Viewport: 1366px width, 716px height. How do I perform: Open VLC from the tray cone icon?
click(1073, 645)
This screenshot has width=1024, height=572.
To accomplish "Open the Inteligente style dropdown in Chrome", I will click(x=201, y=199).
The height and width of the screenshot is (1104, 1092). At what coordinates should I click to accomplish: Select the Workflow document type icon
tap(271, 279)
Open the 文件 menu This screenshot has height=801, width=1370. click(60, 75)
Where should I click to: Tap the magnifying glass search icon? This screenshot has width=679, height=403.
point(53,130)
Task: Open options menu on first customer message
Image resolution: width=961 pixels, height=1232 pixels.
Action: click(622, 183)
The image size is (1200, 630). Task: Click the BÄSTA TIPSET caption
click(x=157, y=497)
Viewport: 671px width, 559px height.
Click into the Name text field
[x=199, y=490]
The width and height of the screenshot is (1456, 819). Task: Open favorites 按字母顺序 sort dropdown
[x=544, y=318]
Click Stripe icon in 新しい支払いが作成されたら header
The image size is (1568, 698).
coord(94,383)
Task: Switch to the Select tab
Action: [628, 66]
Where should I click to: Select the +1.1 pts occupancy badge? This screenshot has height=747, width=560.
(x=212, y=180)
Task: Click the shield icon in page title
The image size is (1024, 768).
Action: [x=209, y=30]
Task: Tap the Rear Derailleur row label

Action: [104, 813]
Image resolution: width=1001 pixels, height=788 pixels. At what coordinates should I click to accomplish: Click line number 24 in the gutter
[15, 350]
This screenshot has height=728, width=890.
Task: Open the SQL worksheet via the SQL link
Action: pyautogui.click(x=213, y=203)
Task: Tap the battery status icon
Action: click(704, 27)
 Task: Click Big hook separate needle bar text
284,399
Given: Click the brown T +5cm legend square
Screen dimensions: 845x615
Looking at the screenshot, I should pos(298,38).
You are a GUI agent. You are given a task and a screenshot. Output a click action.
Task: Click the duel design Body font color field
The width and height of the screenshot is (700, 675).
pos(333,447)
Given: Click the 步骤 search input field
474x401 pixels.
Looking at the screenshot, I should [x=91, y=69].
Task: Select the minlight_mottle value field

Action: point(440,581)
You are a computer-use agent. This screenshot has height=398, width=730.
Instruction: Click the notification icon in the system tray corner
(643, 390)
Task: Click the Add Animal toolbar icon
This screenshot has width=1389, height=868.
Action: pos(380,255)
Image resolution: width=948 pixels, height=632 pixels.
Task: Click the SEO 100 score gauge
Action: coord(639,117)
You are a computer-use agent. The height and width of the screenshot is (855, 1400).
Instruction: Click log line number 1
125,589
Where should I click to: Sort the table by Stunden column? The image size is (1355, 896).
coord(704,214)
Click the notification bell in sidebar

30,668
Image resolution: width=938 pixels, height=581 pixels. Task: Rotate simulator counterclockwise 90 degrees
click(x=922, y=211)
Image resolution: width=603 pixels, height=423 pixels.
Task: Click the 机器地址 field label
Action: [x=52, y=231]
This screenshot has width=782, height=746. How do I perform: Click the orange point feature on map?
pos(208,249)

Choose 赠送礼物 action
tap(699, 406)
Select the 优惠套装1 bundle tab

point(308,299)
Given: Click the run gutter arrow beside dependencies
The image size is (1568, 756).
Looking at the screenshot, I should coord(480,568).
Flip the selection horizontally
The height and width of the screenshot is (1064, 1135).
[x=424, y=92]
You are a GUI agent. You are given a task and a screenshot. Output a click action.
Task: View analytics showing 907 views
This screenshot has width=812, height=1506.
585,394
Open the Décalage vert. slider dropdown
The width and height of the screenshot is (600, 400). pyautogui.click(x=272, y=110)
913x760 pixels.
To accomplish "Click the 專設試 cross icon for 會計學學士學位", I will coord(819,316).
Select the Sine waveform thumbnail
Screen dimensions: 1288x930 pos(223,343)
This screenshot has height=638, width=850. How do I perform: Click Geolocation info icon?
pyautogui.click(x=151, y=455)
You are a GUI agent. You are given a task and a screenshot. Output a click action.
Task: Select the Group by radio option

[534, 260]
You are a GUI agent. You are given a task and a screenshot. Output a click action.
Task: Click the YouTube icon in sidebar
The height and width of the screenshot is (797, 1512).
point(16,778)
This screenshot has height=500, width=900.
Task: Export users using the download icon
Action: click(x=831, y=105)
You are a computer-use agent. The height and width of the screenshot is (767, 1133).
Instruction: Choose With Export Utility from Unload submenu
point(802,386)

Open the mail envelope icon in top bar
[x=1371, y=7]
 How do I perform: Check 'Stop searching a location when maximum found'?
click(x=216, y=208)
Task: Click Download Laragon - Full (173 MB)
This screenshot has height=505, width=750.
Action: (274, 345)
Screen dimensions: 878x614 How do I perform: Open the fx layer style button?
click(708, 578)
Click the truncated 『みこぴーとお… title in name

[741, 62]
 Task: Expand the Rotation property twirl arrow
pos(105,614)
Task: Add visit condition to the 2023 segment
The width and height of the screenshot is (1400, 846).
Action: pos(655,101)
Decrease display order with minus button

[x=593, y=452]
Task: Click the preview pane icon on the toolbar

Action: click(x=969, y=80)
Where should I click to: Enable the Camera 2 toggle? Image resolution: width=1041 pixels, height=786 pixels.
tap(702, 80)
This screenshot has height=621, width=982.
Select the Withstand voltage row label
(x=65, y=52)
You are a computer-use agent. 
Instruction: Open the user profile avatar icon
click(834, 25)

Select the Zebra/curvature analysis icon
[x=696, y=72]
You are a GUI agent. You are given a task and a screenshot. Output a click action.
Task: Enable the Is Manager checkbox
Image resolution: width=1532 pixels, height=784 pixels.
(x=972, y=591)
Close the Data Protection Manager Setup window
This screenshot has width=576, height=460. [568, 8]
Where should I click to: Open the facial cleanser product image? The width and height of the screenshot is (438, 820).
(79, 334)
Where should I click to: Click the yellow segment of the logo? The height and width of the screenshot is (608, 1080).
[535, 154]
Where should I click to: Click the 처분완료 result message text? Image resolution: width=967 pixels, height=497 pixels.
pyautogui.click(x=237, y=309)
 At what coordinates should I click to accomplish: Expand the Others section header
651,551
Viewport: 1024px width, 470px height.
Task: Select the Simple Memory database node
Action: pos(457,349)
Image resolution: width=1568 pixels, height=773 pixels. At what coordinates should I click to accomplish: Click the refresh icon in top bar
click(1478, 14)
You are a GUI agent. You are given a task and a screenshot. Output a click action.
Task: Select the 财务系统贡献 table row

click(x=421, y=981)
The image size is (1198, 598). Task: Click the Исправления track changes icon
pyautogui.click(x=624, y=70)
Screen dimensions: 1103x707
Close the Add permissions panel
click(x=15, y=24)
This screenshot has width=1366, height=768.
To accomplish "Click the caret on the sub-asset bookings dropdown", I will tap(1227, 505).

——

**Exercise task**:
Reproduce the entries above verbatim, starting with the line that contains "Where should I click to: Click the yellow" and ending with the line that contains "pyautogui.click(x=624, y=70)", both lines included.

**Expected answer**:
Where should I click to: Click the yellow segment of the logo? The height and width of the screenshot is (608, 1080).
[535, 154]
Where should I click to: Click the 처분완료 result message text? Image resolution: width=967 pixels, height=497 pixels.
pyautogui.click(x=237, y=309)
 At what coordinates should I click to accomplish: Expand the Others section header
651,551
Viewport: 1024px width, 470px height.
Task: Select the Simple Memory database node
Action: pos(457,349)
Image resolution: width=1568 pixels, height=773 pixels. At what coordinates should I click to accomplish: Click the refresh icon in top bar
click(1478, 14)
You are a GUI agent. You are given a task and a screenshot. Output a click action.
Task: Select the 财务系统贡献 table row

click(x=421, y=981)
The image size is (1198, 598). Task: Click the Исправления track changes icon
pyautogui.click(x=624, y=70)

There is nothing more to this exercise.